GIVEN ENTRIES »

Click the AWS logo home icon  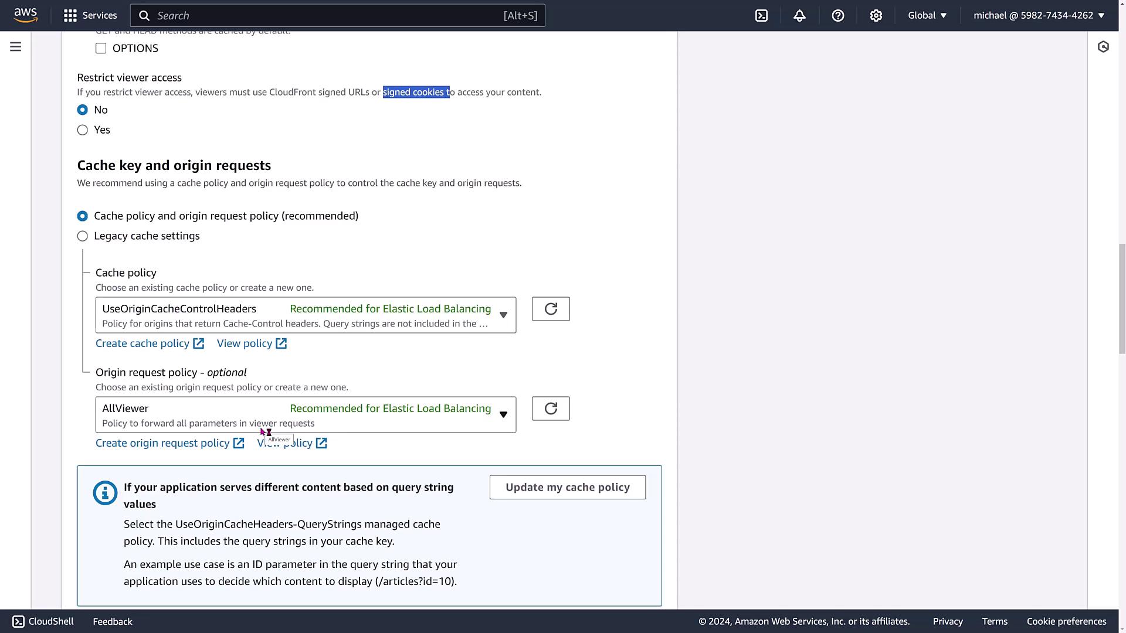click(x=25, y=15)
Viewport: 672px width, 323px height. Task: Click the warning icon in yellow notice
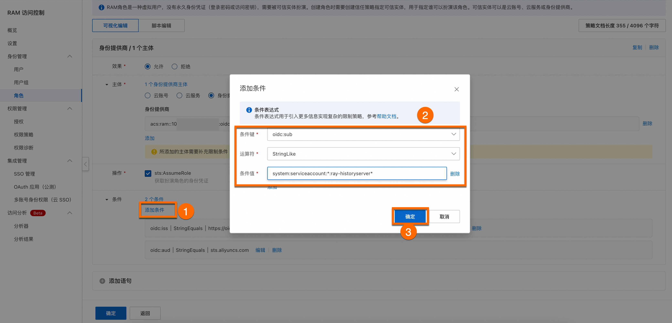point(154,152)
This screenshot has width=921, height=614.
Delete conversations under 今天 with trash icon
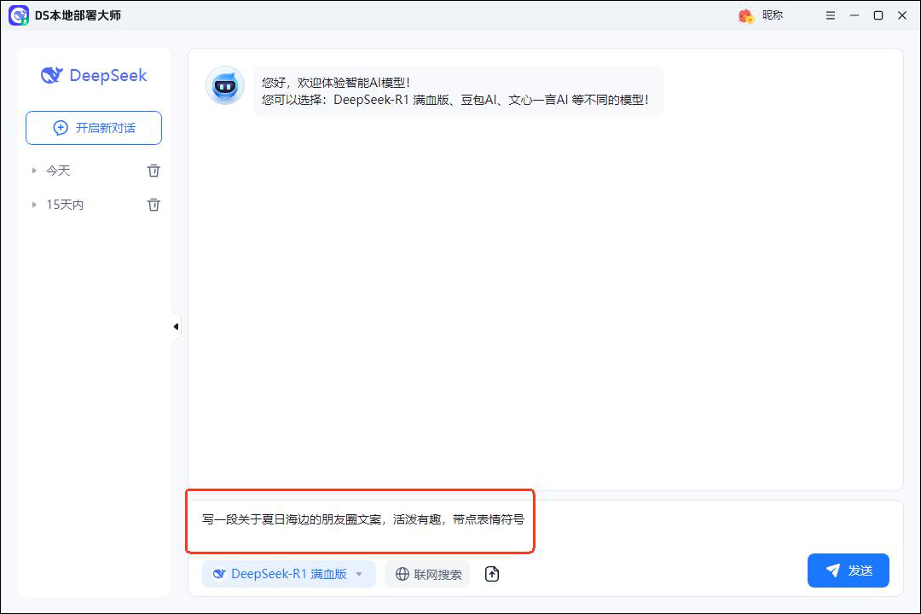point(154,171)
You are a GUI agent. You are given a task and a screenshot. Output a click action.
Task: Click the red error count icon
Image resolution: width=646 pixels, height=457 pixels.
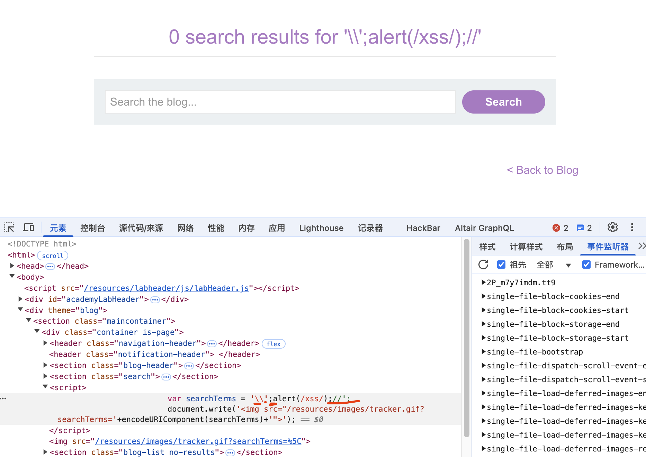(556, 228)
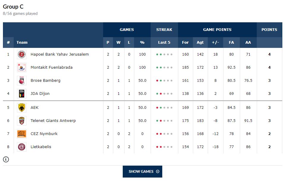Click the +/- point difference column header
The image size is (285, 182).
[215, 43]
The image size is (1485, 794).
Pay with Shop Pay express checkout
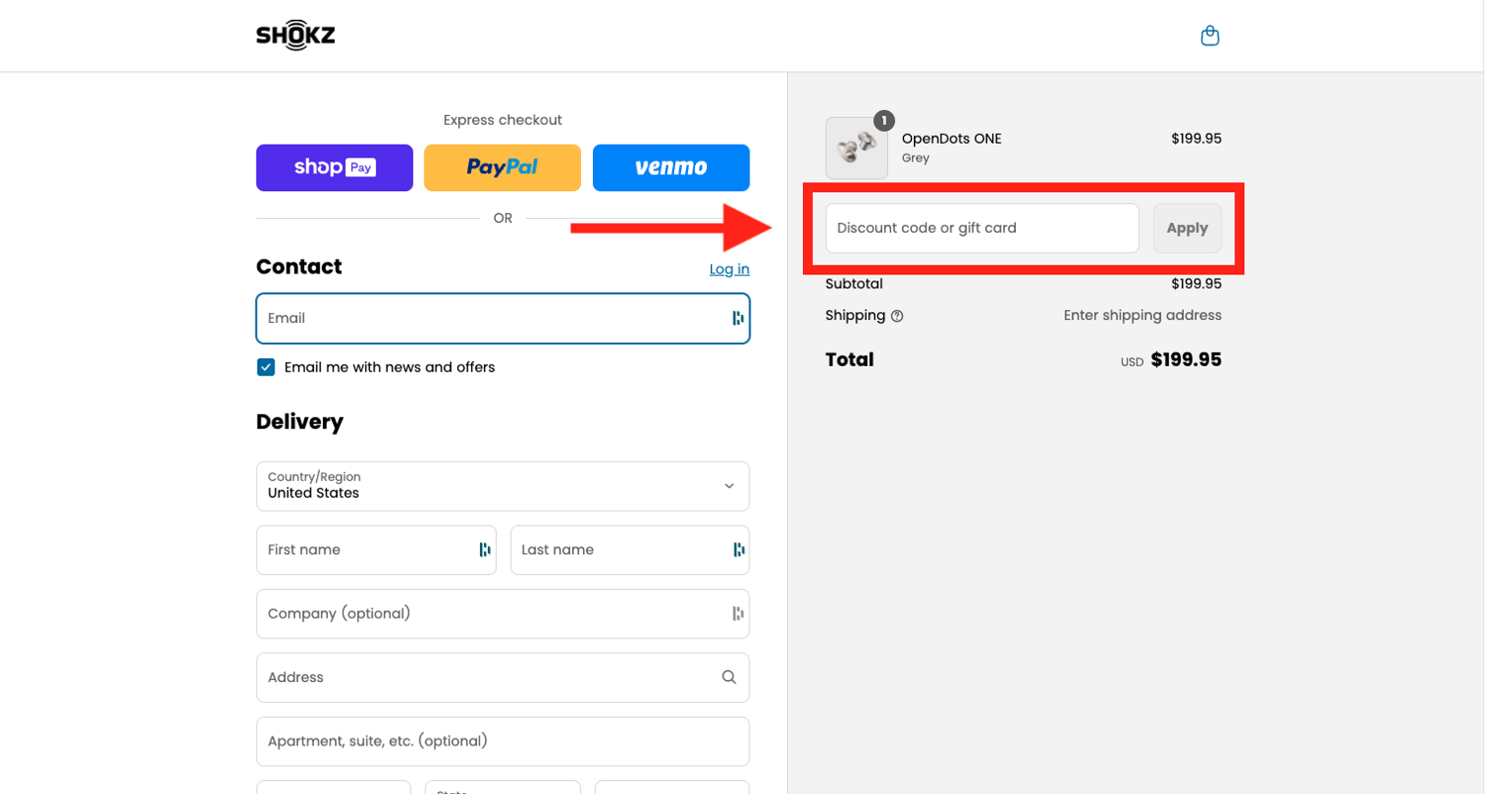pyautogui.click(x=334, y=167)
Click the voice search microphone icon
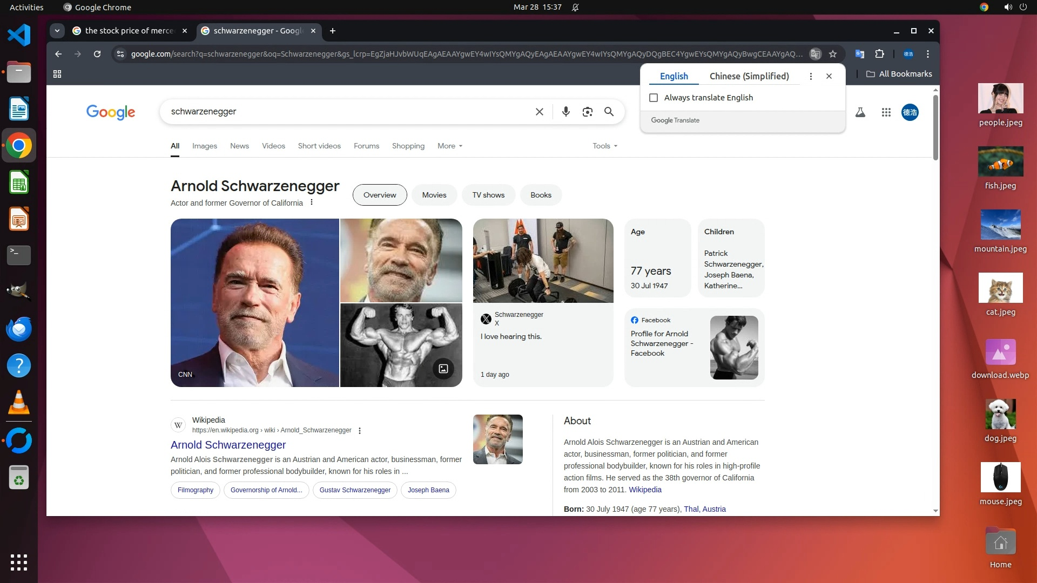 565,112
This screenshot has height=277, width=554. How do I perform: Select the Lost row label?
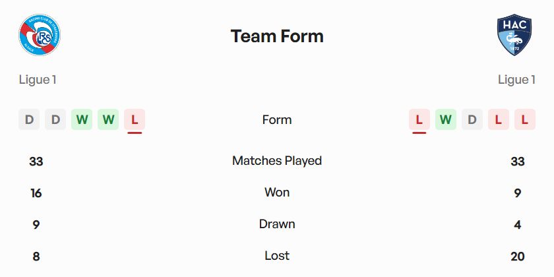point(277,256)
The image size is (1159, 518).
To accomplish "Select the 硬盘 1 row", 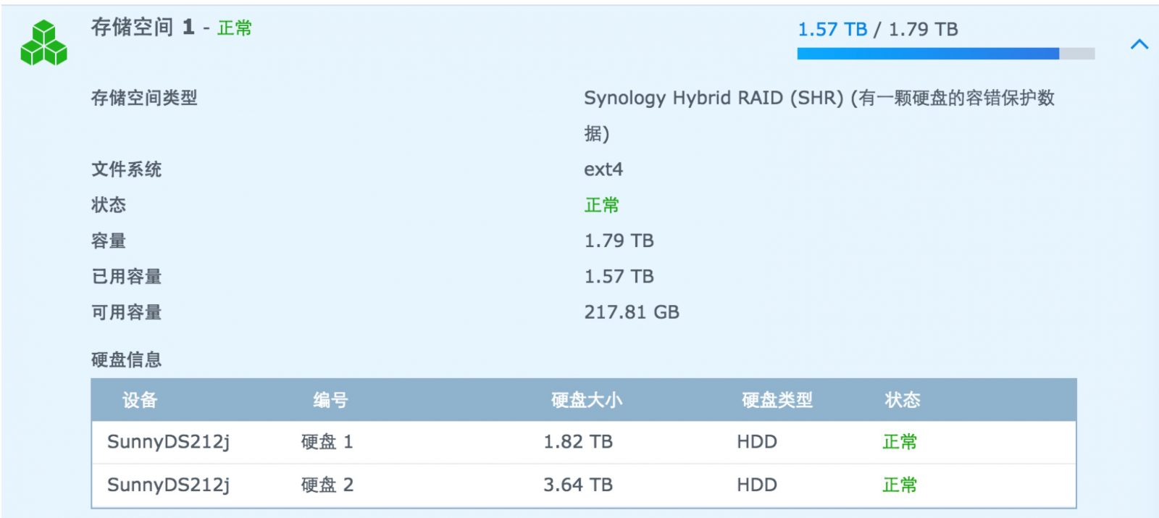I will pos(583,442).
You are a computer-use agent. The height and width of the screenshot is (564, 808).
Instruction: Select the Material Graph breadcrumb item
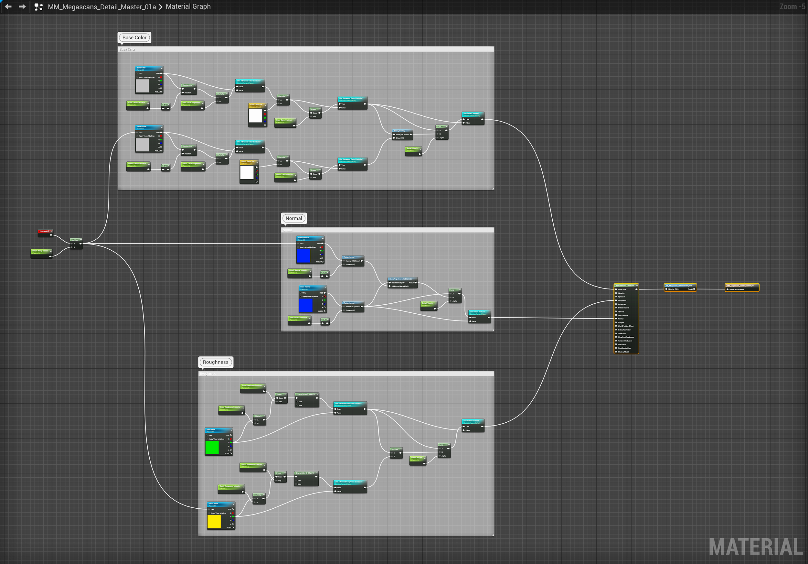(x=188, y=7)

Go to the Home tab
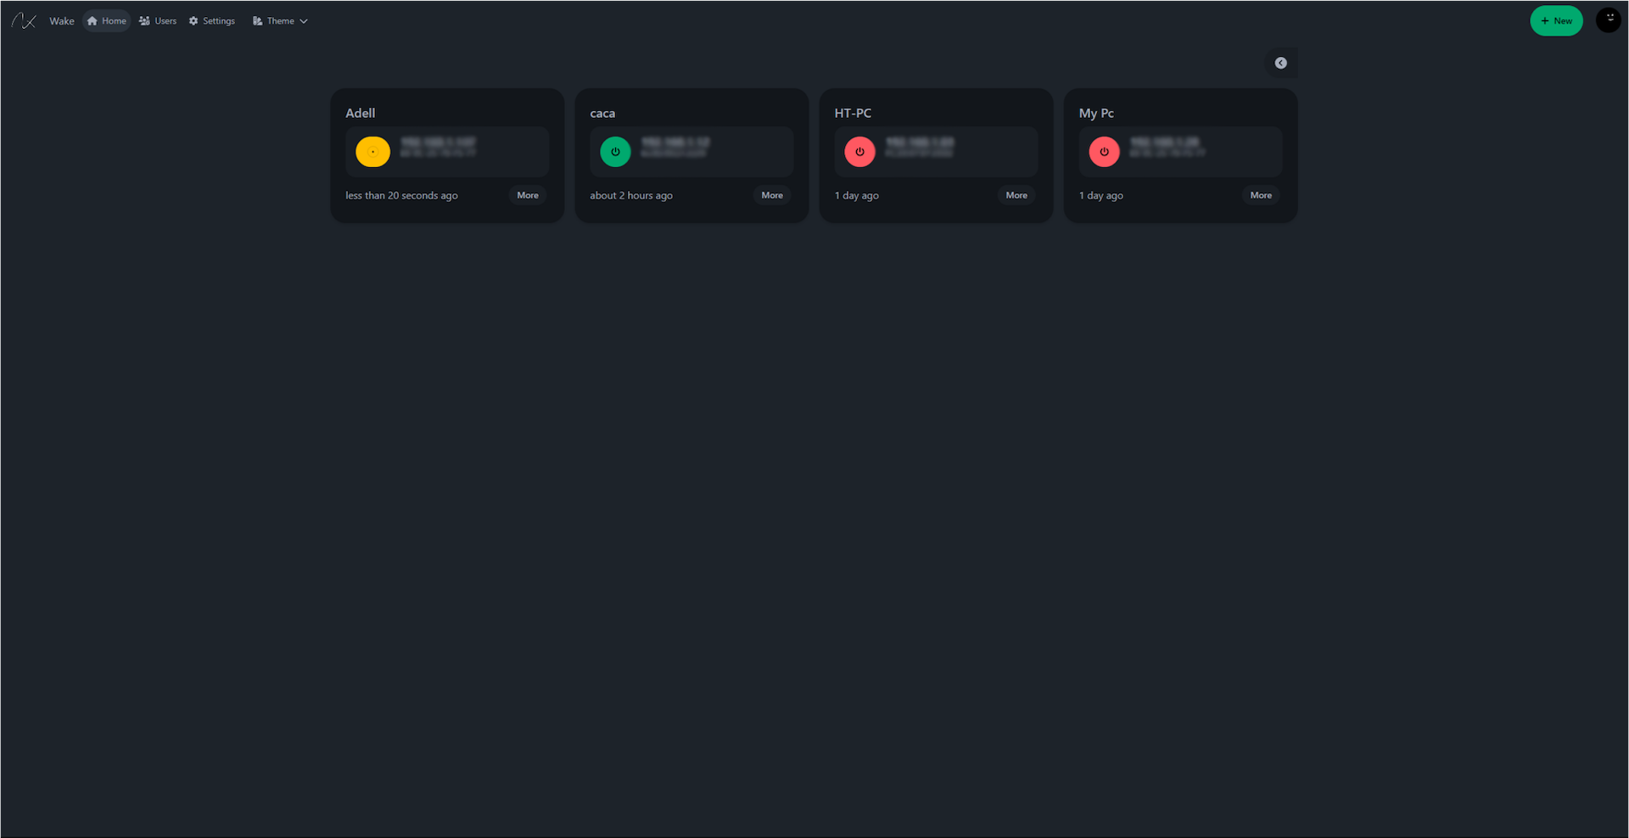(107, 21)
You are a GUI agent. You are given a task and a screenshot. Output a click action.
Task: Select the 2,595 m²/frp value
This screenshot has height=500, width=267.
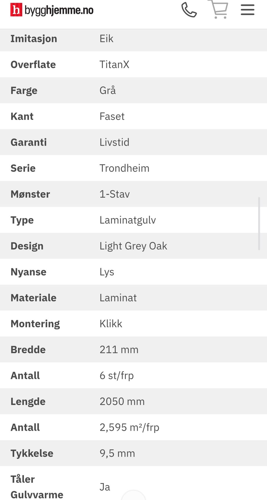(129, 428)
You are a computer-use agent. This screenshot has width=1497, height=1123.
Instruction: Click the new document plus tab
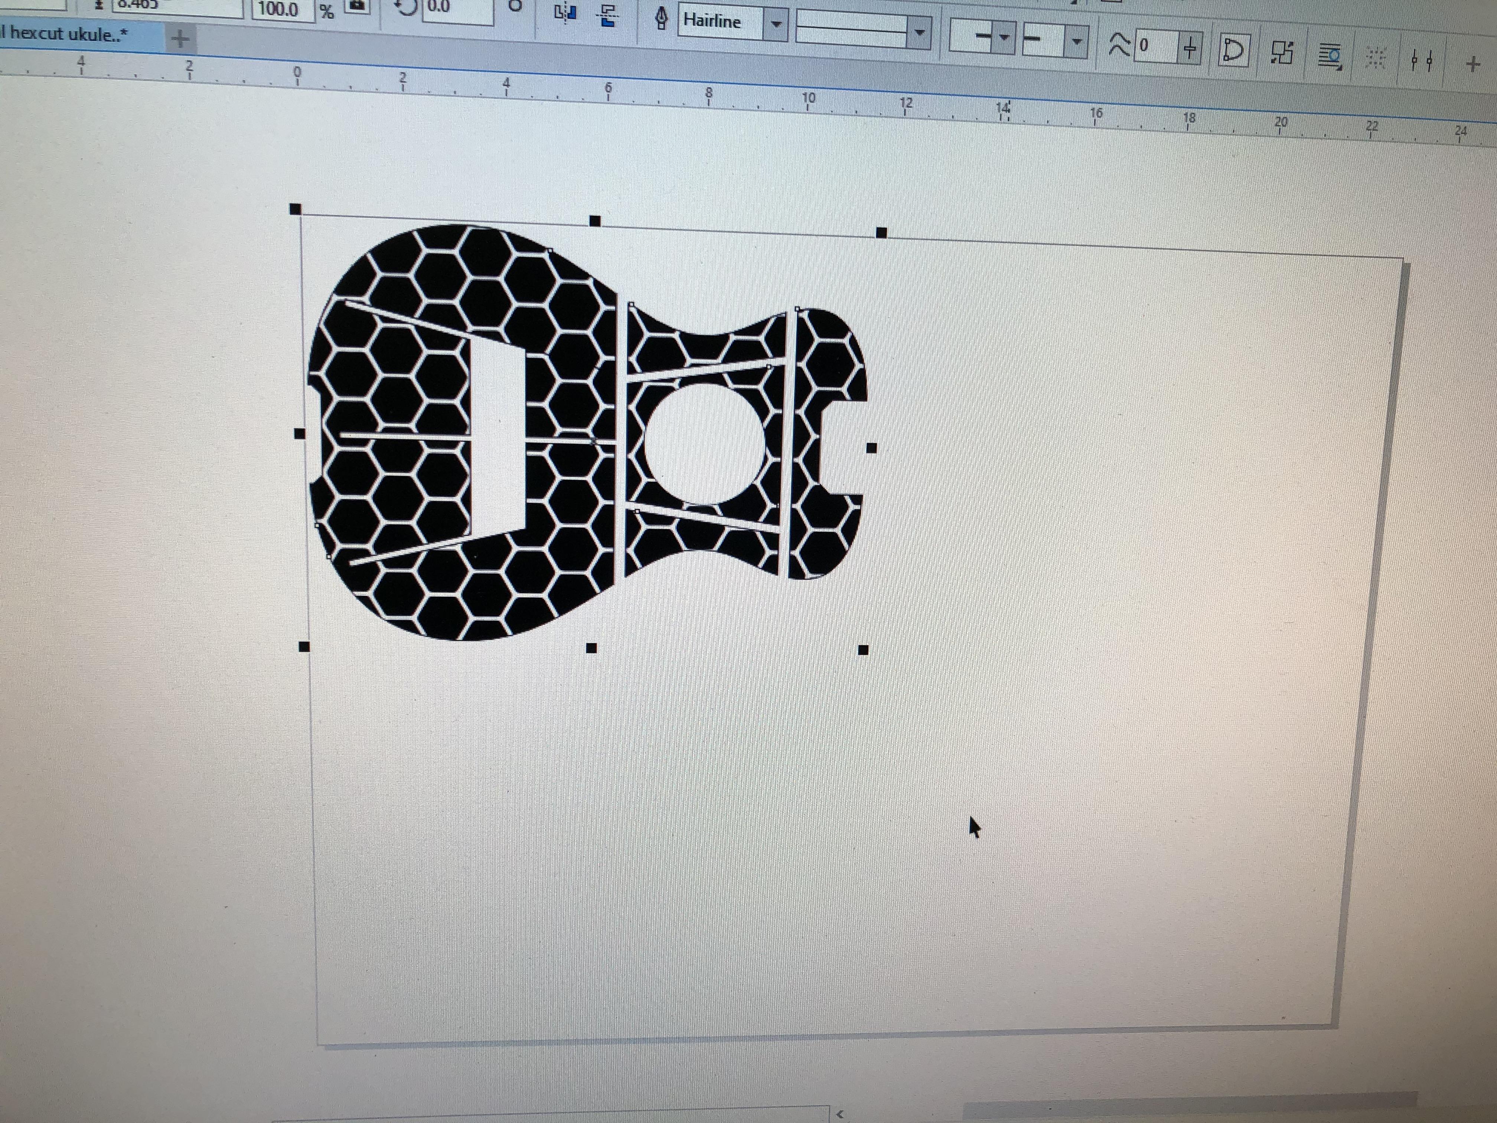[x=180, y=39]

THE PROBLEM »
Copy the listing above word for word, beginning at the line that contains "Go to the Home tab" and continuing through the final line of the listing. Omit the pictures from your copy.

RESPONSE »
Go to the Home tab
(107, 21)
You are a GUI agent. You are given a task and a screenshot. Output a click action.
Task: Select the 2,595 m²/frp value
This screenshot has height=500, width=267.
(129, 428)
You are a computer-use agent. This screenshot has width=1497, height=1123.
Instruction: Click the new document plus tab
[x=180, y=39]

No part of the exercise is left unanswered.